Biden, 79, tests positive for the coronavirus.
WASHINGTON — President Biden tested positive on Thursday for the coronavirus, raising health concerns for the 79-year-old president and underscoring how the virus remains a persistent threat in a country trying to put the pandemic in the past.
In a statement, the White House press secretary Karine Jean-Pierre said that Mr. Biden “tested positive for Covid-19. He is fully vaccinated and twice boosted and experiencing very mild symptoms.”
Mr. Biden is receiving Paxlovid, an antiviral drug used to minimize the severity of Covid-19, Ms. Jean-Pierre said. The president will isolate at the White House but will “continue to carry out all of his duties fully during that time,” she said.
The president was scheduled to fly to Pennsylvania on Thursday for a speech about gun violence and then to travel to his home in Wilmington, Del., where he was expected to stay for the weekend. Chris Meagher, a White House spokesman, said the Pennsylvania trip had been canceled.
Jill Biden, the first lady, tested negative this morning, according to Michael LaRosa, her spokesman.
Mr. Biden’s positive test came amid a flurry of virus cases as the nation grapples with new subvariants that doctors say are highly contagious and can more easily evade the protections provided by coronavirus vaccinations.
Representative Bennie Thompson of Mississippi, the chairman of the House committee investigating the Jan. 6 attack on the Capitol, announced on Tuesday that he had tested positive for the coronavirus and would not appear in person at what could be the panel’s last hearing this summer.
In May, Xavier Becerra, the secretary of health and human services, tested positive for the virus, and the White House announced that Ashley Biden, Mr. Biden’s daughter, had tested positive as well. Neither was considered a close contact of the president’s.
A number of members of Congress have also reported virus cases in recent weeks. And members of Mr. Biden’s inner circle have tested positive in recent months, including Secretary of State Antony J. Blinken, Vice President Kamala Harris and Jen O’Malley Dillon, his deputy chief of staff.
Even as administration officials and lawmakers in Washington reported infections, the president has continued to travel and appear at events, adhering to what his advisers said was guidance laid out by the Centers for Disease Control and Prevention and mask guidance issued by the District of Columbia.
In her statement, Ms.
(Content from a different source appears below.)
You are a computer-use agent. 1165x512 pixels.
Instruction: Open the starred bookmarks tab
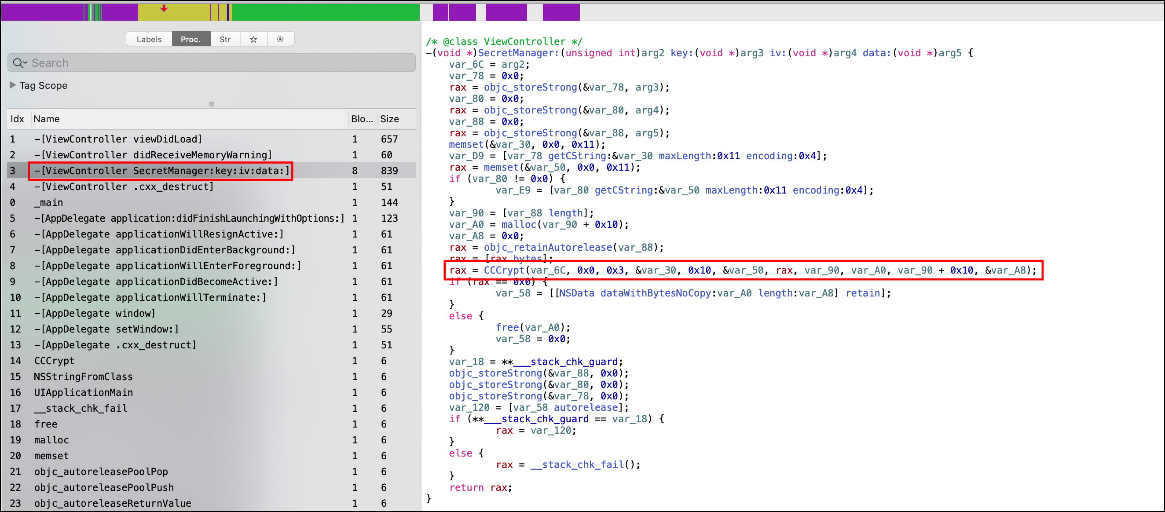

Jean-Pierre said officials would inform any members of Congress, journalists or others who would be considered close contacts of the president during a trip to Massachusetts on Wednesday.
“Consistent with White House protocol for positive Covid cases, which goes above and beyond C.D.C. guidance, he will continue to work in isolation until he tests negative,” Ms. Jean-Pierre said in the statement. “Once he tests negative, he will return to in-person work.”
Mr. Biden is fully vaccinated, has received two booster shots and is regularly tested, officials said. The president’s last Covid test was on Tuesday, when he had a negative test result, officials said on Thursday.